On a Sunday morning at a refurbished furniture center in Taipei’s Neihu District (內湖), Chen Jui-ling (陳瑞玲) carefully studies a row of wooden chairs and writes down the prices as she walks around the exhibition room, which is bursting at the seams with furniture and bargain-seekers.
She lays eyes on a cypress cabinet and four chairs, and eventually takes them home for NT$8,000 during an auction, a bargain she says was worth the effort following several trips to stores in search of furniture for her new home.
“The furniture I purchased today is about 50 percent off the market price. It’s such a quality bargain because they are in good condition — and they’re eco-friendly,” she said.
Photo: Mo Yan-chih, Taipei Times
The bargain prices and high-quality refurbished furniture offered by Taipei City’s Department of Environmental Protection have attracted an increasing number of people like Chen to Neihu and two other furniture exhibition centers in the city’s Wanhua (萬華) and Wenshan (文山) districts.
FLOOD DAMAGE
Photo: Mo Yan-chih, Taipei Times
The department initiated the refurbished furniture program in 2002 in the wake of Typhoon Nari, in which flood-damaged furniture piled up at dump sites around the city. It opened a factory in Muzha to restore abandoned and damaged furniture and put them in the three display centers for auction.
Aside from furniture — from chairs, dining tables and cabinets to desks and sofas — the department also fixes broken bicycles and puts them for sale at the exhibition centers.
Photo: Mo Yan-chih, Taipei Times
Chen Yu-cheng (陳玉成), director of the department’s recycling team, said the majority of refurbished furniture comes from items abandoned at dump sites, while some are collected from government agencies or public schools that are replacing old furniture. Rather than throw the large pieces of furniture into waste incinerators, the team sifts through the broken pieces for items that can be fixed by artisans.
“A lot of abandoned furniture can actually be fixed. Restoring it not only helps the city cut costs from garbage processing, but it also gives discarded items a second life. The program creates a win-win situation for customers and the environment,” he said.
Wu Sheng-chung (吳聖忠), commissioner of the department, said the popularity of refurbished furniture centers has grown alongside environmental protection awareness.
The city has sold a total of 64,856 pieces of furniture for more than NT$50 million (US$ 1.7 million) since 2002. Last year, the department sold 12,000 pieces of furniture for more than NT$10 million.
CREATIVITY
In addition to restoring furniture, artisans sometimes use their spare time to fashion chairs, tables and cabinets out of bicycle wheels, broken inscribed boards and wooden cutting boards.
Fifty-eight-year-old Chou Jung-he (周榮和), for example, recently made a pair of Japanese-style wooden clogs with straps made from abandoned election campaign flags he collected after the special municipality elections in November.

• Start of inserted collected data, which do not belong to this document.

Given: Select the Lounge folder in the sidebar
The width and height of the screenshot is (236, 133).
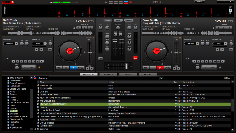Looking at the screenshot, I should point(13,108).
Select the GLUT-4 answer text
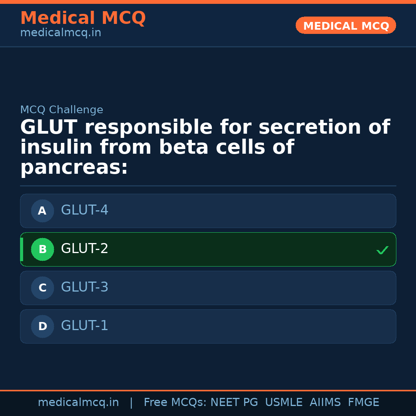416x416 pixels. pyautogui.click(x=85, y=210)
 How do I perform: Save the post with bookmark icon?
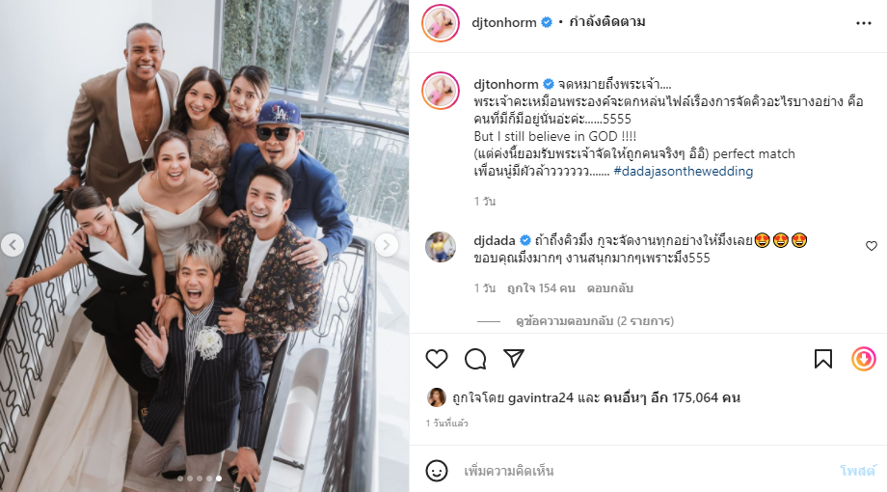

The straps made with the campaign flags, Chou said, are firmer and easier to clean than ones made using ordinary fabric.
Creativity has its biggest appeal when it comes to shoes and many shoppers inquired about their price after they were put on display at the center.
His creative work also includes a long bench made of pieces of cypress left at a construction site and a traditional washbasin made from abandoned logs. Removing all the nails and polishing the wood surface took him about a week.
“It’s important for customers to know that refurbished furniture doesn’t mean it’s poor quality,” he said.
“All artisans invest a lot of time and effort in restoring furniture. I have spent many sleepless nights thinking how I could turn abandoned materials into useful and creative furniture,” he said.
Creative items are also on display on the second floor of the Neihu center, but although they’re popular with shoppers, Chen said they are not for sale.
NO MASS PRODUCTION
Mass production of those items, he said, would increase artisans’ workload and they would have difficulty meeting demand.
Each of the three centers is open once a week, with the one in Wanhua open on Fridays, the one in Wenshan on Saturday and the Neihu center on Sunday. Visitors can place bids, with a starting price about 80 percent lower than the market price.
The centers are open from 10am to 5pm, with auctions starting at 11am.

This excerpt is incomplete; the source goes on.